For each of the topic, show the most significant words.

In [20]:
# TODO: Print the 3 or 4 most significant words of each topic
lsi.print_topics(num_words=3)

[(0, '-0.751*"polic" + -0.404*"man" + -0.208*"charg"'),
 (1, '0.670*"man" + -0.574*"polic" + 0.326*"charg"'),
 (2, '0.655*"new" + 0.296*"plan" + 0.241*"say"'),
 (3, '-0.702*"new" + 0.345*"say" + 0.335*"plan"')]

What do you think about those results?

the rows seem to be ordered in pairs, with different orders.



Now let's try to use LDA instead of LSA using Gensim

In [25]:
# TODO: Compute LDA
from gensim.models import LdaModel

lda = LdaModel(corpus=corpus, num_topics=4, id2word=dictionary, random_state=0, chunksize=512, passes=5)

In [26]:
# TODO: print the most frequent words of each topic
lda.print_topics(num_words=3)

[(0, '0.016*"report" + 0.009*"back" + 0.009*"may"'),
 (1, '0.012*"mine" + 0.011*"polic" + 0.009*"elect"'),
 (2, '0.013*"question" + 0.010*"council" + 0.010*"fund"'),
 (3, '0.012*"sydney" + 0.012*"charg" + 0.011*"australian"')]

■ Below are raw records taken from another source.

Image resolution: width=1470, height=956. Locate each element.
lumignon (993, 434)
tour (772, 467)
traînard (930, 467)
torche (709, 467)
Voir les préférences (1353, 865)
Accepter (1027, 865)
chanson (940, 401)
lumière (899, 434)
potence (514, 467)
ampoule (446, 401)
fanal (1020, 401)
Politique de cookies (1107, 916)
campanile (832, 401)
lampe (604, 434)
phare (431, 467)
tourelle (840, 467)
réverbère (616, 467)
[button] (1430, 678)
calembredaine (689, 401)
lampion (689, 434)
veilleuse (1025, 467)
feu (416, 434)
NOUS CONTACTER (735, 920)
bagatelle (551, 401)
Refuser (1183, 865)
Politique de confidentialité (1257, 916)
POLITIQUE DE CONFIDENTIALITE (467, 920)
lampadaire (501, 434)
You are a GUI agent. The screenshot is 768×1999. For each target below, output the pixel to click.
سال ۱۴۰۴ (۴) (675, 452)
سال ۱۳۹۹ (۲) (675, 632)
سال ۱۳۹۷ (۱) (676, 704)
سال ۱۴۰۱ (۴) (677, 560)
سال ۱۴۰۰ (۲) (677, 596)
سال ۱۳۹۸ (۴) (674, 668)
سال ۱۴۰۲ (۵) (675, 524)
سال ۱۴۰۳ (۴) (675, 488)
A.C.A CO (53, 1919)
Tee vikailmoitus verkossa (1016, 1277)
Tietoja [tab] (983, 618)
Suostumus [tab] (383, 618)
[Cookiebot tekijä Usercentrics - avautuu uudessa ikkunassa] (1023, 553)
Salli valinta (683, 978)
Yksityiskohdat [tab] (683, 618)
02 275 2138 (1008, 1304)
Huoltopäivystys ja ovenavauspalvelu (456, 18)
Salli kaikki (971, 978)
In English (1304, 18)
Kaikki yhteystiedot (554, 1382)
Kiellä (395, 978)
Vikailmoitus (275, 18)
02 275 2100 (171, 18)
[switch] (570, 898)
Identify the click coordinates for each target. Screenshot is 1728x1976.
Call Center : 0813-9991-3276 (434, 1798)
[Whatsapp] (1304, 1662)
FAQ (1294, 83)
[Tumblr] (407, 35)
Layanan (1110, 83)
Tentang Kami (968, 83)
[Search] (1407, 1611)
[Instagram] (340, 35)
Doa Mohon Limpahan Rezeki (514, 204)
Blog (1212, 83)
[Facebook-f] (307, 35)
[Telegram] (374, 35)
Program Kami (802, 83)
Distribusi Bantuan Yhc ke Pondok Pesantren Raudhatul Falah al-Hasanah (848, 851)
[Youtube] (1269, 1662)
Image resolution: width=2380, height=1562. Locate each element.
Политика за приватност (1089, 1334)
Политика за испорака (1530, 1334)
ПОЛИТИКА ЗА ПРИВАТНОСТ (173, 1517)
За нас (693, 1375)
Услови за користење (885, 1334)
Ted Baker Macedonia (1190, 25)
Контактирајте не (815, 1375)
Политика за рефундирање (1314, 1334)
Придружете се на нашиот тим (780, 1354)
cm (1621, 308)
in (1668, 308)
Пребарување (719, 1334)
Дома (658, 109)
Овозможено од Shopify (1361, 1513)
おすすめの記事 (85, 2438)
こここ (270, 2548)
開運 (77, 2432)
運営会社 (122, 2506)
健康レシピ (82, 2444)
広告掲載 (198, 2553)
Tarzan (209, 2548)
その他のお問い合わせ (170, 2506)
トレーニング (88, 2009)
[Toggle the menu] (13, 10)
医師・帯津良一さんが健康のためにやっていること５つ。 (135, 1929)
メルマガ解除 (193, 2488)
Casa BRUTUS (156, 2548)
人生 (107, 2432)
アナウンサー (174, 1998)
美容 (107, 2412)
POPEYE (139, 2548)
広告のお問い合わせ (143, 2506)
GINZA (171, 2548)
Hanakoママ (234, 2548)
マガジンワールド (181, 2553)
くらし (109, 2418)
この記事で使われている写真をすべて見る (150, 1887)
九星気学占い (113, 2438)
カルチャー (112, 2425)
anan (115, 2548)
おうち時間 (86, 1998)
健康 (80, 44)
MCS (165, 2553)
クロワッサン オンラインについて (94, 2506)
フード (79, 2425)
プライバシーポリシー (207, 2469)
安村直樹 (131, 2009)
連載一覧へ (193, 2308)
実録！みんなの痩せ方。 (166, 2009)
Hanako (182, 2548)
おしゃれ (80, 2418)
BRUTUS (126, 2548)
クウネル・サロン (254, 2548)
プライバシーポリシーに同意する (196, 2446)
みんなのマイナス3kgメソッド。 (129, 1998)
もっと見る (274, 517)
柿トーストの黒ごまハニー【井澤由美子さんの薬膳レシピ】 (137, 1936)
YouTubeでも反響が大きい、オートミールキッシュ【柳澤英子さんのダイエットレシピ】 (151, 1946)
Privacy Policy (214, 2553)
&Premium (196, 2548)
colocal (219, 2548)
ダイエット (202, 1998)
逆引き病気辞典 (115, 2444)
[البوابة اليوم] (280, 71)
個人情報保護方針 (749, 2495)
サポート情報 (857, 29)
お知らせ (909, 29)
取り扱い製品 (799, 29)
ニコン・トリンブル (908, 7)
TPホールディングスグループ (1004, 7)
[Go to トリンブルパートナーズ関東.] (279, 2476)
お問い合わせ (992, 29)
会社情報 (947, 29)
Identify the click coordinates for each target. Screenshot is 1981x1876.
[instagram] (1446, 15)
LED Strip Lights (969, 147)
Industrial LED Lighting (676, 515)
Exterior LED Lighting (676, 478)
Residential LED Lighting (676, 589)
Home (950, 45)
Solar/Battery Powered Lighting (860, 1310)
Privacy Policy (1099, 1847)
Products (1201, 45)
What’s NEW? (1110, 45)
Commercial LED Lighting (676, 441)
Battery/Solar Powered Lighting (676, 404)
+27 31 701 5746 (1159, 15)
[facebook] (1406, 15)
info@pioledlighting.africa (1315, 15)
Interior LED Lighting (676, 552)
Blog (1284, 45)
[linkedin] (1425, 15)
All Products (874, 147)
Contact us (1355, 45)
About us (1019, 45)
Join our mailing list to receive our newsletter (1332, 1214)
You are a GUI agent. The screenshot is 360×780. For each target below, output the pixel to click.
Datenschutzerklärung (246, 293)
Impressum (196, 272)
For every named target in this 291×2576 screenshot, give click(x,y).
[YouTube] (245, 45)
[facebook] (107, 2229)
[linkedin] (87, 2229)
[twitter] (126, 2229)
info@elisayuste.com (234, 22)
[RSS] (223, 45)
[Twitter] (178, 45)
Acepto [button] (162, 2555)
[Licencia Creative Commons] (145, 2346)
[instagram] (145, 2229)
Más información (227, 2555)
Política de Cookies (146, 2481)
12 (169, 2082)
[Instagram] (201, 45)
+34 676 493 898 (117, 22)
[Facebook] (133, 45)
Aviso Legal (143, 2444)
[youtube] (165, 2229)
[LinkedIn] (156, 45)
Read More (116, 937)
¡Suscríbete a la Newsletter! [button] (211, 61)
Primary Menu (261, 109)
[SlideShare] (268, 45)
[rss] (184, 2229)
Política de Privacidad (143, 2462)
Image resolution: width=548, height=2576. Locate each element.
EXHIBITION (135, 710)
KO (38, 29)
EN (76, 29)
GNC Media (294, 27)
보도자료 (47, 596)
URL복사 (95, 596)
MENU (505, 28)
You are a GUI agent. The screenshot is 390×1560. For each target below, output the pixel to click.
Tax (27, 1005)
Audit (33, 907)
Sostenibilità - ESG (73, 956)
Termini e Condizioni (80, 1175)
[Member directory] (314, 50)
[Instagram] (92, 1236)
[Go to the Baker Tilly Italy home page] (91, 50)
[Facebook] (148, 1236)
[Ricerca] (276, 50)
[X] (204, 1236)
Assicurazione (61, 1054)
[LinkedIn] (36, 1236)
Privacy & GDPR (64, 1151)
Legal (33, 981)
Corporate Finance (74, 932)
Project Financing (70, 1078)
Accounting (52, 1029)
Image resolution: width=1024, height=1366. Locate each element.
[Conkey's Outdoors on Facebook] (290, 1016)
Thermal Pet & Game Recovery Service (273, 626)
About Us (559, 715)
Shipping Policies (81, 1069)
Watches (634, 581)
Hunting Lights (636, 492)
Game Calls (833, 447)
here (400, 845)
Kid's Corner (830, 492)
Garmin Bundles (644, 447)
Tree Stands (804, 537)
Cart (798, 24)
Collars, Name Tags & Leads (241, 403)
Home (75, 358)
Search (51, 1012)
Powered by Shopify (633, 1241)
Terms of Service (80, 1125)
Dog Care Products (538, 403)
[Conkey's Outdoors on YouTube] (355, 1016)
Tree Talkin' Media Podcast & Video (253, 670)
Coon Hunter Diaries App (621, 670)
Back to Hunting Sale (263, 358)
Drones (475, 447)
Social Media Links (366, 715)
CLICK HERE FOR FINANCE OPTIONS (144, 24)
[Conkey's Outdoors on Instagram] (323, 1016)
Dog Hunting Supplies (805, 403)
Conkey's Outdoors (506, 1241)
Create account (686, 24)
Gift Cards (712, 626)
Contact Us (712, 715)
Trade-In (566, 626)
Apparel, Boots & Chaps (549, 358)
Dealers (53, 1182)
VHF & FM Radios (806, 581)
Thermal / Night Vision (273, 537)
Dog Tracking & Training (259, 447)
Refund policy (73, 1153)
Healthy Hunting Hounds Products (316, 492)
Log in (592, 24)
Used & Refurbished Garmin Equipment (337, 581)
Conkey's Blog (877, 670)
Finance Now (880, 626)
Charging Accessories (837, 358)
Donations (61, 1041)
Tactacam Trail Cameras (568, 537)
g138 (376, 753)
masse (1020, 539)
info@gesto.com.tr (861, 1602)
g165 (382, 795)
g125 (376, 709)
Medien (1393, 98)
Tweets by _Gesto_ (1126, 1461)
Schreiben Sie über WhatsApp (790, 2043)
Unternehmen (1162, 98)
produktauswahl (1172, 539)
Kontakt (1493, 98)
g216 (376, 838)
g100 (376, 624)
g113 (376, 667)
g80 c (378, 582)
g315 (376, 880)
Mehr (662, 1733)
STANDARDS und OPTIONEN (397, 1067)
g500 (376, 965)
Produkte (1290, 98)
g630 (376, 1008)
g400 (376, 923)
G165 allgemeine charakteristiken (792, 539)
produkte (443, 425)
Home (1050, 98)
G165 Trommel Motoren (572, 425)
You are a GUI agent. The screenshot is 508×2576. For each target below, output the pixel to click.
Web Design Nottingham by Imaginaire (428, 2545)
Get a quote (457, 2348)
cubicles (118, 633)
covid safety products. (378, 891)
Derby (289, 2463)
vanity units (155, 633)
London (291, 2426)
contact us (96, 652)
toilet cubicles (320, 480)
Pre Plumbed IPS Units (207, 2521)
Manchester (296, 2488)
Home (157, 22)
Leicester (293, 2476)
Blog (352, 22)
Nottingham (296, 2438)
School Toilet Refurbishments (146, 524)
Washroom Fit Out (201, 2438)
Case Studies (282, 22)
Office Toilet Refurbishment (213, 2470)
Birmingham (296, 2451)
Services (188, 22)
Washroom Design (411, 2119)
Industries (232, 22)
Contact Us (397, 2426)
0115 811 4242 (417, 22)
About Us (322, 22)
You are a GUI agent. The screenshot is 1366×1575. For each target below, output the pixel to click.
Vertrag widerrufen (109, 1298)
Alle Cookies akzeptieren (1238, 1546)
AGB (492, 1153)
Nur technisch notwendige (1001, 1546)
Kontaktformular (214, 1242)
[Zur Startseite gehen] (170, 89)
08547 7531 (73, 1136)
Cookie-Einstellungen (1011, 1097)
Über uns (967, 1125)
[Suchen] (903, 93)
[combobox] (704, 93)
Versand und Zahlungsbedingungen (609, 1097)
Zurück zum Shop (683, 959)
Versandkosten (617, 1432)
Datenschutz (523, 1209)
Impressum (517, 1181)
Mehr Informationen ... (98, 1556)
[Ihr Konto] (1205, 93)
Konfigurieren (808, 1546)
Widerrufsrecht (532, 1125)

Now, how does it work with LDA?

Let's make some visualization of the LDA results using pyLDAvis.

In [27]:
!pip install pyldavis --user

Collecting pyldavis
  Downloading pyLDAvis-3.3.1.tar.gz (1.7 MB)
  Installing build dependencies: started
  Installing build dependencies: finished with status 'done'
  Getting requirements to build wheel: started
  Getting requirements to build wheel: finished with status 'done'
  Installing backend dependencies: started
  Installing backend dependencies: finished with status 'done'
    Preparing wheel metadata: started
    Preparing wheel metadata: finished with status 'done'
Collecting funcy
  Downloading funcy-1.17-py2.py3-none-any.whl (33 kB)
Collecting sklearn
  Downloading sklearn-0.0.tar.gz (1.1 kB)
Building wheels for collected packages: pyldavis, sklearn
  Building wheel for pyldavis (PEP 517): started
  Building wheel for pyldavis (PEP 517): finished with status 'done'
  Created wheel for pyldavis: filename=pyLDAvis-3.3.1-py2.py3-none-any.whl size=136882 sha256=78dc66b53a34631dc5b642adde105808aa694149d59a23b0236e8c4fe6bec787
  Stored in directory: c:\users\darks\appdata\loca

In [34]:
# TODO: show visualization results of the LDA
import pyLDAvis
import pyLDAvis.gensim_models as gensimvis
pyLDAvis.enable_notebook()
vis = gensimvis.prepare(lda, corpus, dictionary)
vis

Depending on your results, you can try to fine tune the algorithm: number of topics, hyperparameters...
And check with others their results.